La cinta de Ford y los ecos del western clásico en un primer tramo impulsado por un padre en busca de su hija en mitad de una rave en el desierto marroquí, una vez más protagonista, como en Mimosas, del imaginario del cineasta. La saga de Miller, la de Clouzot o su remake de Friedkin en todo ese tramo del viaje, la aventura y el constante acecho del peligro a lomos de unos grandes camiones que surcan el horizonte y la noche polvorienta bajo sus focos y en ese potente desenlace donde cada paso supone una amenaza de muerte. La de Van Sant, finalmente, en ese momentáneo periplo solitario, difuminado casi hasta los límites de la abstracción (también la sonora), en el que ese padre interpretado por Sergi López camina pesadamente por un paisaje que abrasa y se ensombrece como marco para el mayor grito imaginable.
Son algunos de los referentes que nos evoca un filme que transita hacia el misticismo y la parábola con un tremendo golpe de efecto dramático en su mitad, y que nos hace acompañar a un peculiar comando de marginales y lisiados fuera del sistema sin apenas perfil que buscan en el fin del mundo, también cuando las señales exteriores apuntan decididamente a ello, ese último refugio de libertad a través del baile y la música electrónica entendidos como medios chamánicos para la catarsis.

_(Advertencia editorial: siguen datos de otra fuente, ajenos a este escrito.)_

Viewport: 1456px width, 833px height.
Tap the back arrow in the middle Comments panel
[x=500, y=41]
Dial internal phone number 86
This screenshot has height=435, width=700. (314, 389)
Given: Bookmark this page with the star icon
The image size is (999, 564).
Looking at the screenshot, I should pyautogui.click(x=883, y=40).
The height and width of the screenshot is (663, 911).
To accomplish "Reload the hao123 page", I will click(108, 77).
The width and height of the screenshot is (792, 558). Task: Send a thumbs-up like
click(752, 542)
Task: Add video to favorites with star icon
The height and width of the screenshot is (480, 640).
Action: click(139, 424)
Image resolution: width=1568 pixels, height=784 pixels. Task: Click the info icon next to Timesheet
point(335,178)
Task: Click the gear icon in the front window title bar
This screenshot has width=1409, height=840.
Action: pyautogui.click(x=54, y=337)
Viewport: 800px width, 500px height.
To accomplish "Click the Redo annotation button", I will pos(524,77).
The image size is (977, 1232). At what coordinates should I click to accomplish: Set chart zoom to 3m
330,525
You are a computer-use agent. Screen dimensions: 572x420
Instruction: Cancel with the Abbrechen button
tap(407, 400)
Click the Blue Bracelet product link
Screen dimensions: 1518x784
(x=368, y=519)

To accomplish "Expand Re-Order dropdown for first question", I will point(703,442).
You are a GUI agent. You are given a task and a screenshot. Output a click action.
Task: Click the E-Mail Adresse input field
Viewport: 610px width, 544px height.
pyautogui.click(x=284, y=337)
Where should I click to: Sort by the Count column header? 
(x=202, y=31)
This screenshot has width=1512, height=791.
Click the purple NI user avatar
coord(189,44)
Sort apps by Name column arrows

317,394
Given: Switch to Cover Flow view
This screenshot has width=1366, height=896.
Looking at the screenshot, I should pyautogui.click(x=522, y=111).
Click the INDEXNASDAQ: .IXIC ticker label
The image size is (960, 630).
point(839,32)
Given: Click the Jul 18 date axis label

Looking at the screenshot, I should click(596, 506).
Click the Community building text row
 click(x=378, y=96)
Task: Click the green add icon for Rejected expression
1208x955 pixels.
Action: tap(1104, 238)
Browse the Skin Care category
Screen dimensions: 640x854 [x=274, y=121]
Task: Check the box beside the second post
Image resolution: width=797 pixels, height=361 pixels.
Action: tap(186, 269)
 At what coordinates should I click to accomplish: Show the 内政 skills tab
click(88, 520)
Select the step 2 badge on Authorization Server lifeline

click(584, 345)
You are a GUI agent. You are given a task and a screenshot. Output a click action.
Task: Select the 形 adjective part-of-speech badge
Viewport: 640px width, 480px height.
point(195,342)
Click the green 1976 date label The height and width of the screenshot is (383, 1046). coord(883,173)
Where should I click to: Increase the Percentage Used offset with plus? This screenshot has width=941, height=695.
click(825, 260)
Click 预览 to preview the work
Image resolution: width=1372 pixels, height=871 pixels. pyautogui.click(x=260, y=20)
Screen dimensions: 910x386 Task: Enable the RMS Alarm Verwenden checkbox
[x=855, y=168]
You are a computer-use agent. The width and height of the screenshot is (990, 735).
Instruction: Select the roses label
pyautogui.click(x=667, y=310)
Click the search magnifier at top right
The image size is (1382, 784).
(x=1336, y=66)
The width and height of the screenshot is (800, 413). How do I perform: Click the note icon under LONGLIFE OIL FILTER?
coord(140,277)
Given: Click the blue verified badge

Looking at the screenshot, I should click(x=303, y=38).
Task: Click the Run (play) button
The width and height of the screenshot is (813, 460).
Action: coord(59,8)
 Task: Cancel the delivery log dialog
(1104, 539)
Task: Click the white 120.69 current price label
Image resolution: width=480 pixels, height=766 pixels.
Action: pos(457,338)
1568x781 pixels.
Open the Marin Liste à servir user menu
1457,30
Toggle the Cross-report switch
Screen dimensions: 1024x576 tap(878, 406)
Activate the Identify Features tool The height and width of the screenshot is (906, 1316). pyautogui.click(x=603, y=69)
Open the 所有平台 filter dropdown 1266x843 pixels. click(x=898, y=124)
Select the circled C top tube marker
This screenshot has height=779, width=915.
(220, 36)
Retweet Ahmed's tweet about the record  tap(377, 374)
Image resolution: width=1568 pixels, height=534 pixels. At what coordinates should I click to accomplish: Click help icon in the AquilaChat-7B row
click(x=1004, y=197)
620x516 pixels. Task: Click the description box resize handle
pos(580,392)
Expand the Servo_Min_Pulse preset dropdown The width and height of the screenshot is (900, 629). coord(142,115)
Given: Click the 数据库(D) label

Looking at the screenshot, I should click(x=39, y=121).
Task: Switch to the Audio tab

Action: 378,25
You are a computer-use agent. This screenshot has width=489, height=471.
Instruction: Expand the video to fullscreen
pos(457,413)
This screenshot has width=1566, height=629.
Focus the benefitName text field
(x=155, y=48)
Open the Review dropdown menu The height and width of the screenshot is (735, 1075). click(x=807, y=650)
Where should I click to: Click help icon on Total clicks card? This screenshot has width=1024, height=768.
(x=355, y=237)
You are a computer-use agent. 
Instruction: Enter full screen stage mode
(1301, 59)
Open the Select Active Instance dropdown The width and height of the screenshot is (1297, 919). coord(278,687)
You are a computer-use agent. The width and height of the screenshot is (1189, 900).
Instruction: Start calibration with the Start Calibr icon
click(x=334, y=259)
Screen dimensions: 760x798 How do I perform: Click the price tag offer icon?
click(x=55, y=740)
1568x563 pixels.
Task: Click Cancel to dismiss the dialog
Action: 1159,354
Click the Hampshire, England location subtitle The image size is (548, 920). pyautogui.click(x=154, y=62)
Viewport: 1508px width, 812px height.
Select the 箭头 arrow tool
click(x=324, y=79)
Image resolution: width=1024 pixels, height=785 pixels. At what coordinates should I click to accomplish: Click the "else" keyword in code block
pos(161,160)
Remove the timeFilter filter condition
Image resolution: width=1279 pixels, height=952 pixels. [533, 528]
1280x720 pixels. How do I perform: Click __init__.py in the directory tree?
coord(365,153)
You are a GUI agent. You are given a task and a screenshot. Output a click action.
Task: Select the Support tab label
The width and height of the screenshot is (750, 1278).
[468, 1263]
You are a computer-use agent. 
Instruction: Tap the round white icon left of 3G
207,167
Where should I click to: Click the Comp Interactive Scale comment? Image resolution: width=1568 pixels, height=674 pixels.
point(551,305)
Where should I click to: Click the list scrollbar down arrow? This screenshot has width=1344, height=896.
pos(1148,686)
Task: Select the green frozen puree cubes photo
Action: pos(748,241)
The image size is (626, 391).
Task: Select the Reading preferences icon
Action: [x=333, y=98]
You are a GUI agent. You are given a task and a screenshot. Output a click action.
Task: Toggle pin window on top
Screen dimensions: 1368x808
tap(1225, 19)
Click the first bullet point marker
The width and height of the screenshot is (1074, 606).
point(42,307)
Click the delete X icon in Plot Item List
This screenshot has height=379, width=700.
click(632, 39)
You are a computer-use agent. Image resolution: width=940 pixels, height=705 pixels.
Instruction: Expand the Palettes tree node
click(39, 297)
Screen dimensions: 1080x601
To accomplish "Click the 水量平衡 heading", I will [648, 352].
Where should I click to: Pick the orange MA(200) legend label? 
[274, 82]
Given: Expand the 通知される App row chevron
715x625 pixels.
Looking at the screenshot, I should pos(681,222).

Sirat va desplegando así sus capas, temas y subtextos pegada a la ruta, el terreno y el movimiento, entregada al potencial transformador de un paisaje único, fantasmal y envolvente que empequeñece la propia experiencia humana, transfigurada por músicas que vienen de dentro pero también de algún lugar remoto que nos recuerda que también podríamos estar en el terreno incierto del sueño (hay uno, de hecho) o la alegoría. No es casual que los miembros de este grupo internacional y políglota tengan todos alguna tara o presenten una cierta extrañeza o ambigüedad, como tampoco parece a la postre un mero capricho esa tremenda fisura que pone el filme en el abismo de un dolor insoportable que tendrá que ser compartido y expiado por el grupo. Laxe parece tener claro quiénes merecerían salvarse.
Poco a poco, la película va dejando atrás su piel aventurera para asomarse al vacío y a ese obligado salto de fe que han de hacer sus personajes de la misma forma que el espectador que los acompaña en el inesperado y fulminante campo de minas. Sirat, que designa en la tradición islámica al puente estrechísimo y frágil entre el paraíso y el infierno que ha de atravesarse en el día del Juicio Final, nos invita a una experiencia límite de la que es difícil salir indemne o indiferente.